→ **Ejercicio A**
Indica si cada afirmación coincide con el texto sobre la colección de antigüedades, respondiendo sí o no y citando literalmente las palabras decisivas del texto: (i) Jiménez comenzó a reunir objetos siguiendo el ejemplo de su padre; (ii) los relojes de péndulo de las paredes marcan la hora; (iii) la estufa francesa de la esquina funciona a gas.
→ **Ejercicio B**
Transcribe sin cambios el fragmento del texto sobre la colección de antigüedades que empieza con "En cierto momento, libre" y sigue hasta "se luzcan mejor.".

→ **Texto de lectura**

Desde muy joven, “15 o 16 años”, la pasión por las antigüedades llevó a Jiménez a reunir objetos, siguiendo el ejemplo de su padre, Fernando Jiménez España, “quien fue uno de los mejores joyeros y orfebres que tuvo La Paz”. Obras de metal primero, luego música, muebles y todo cuanto llegase a sus manos, con posibilidades de ser adquirido, fue reuniéndose en el hogar del médico durante más de 45 años.

En cierto momento, libre ya del compromiso de trabajo, se le hizo más evidente al coleccionista la necesidad de mostrar sus tesoros. “Pensé que debía compartir con el resto de los habitantes de La Paz esto que, de lo contrario, resulta muy egoísta. Que lo vea la gente, que lo pueda tocar”.

La idea del restaurante se afinó con la existencia de un sobrino chef, Marcelo Jiménez, y la familia dispuesta a cooperar. Un ayudante más, Alejandro Torres, se ha encargado de ubicar las reliquias, de tal manera que se luzcan mejor.

Pinturas de arcángeles, paisajes, santos y otros se disputan espacio en las paredes con relojes de péndulo que, eso sí, no marcan la hora; cada uno parece haberse detenido en una distinta. Por derecho propio, tan bellos son, destacan dos espejos venecianos colocados frente a frente.

Sobre los trinchantes y mesitas hay de todo: máquinas de escribir, planchas a carbón, microscopios, teodolitos, máquinas fotográficas, la escultura de una monja...

Lámparas de cristal de roca penden del techo (o más bien, de estructuras de metal especialmente concebidas para soportar el peso). Y desde una esquina llama la atención una estufa francesa de 1938-40, eléctrica y con lámparas de un metro de largo.

“Mis cachivaches”, les llama el propietario, que de pronto recuerda una nueva adquisición: un reloj de bolsillo de tapas doradas al que le da cuerda y comienza a funcionar como si estuviese nuevo.

→ **Datos mostrados**

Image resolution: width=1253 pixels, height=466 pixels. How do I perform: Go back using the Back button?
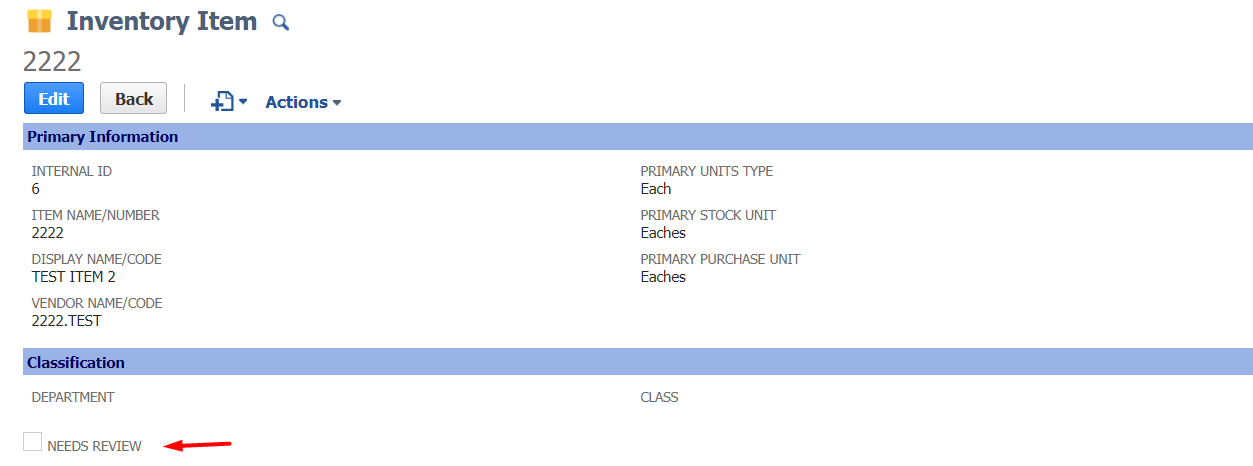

→ **Resultado del ejercicio A**
(i) Sí: "siguiendo el ejemplo de su padre, Fernando Jiménez España".
(ii) No: "con relojes de péndulo que, eso sí, no marcan la hora".
(iii) No: "una estufa francesa de 1938-40, eléctrica y con lámparas de un metro de largo".

→ **Resultado del ejercicio B**
En cierto momento, libre ya del compromiso de trabajo, se le hizo más evidente al coleccionista la necesidad de mostrar sus tesoros. “Pensé que debía compartir con el resto de los habitantes de La Paz esto que, de lo contrario, resulta muy egoísta. Que lo vea la gente, que lo pueda tocar”.

La idea del restaurante se afinó con la existencia de un sobrino chef, Marcelo Jiménez, y la familia dispuesta a cooperar. Un ayudante más, Alejandro Torres, se ha encargado de ubicar las reliquias, de tal manera que se luzcan mejor.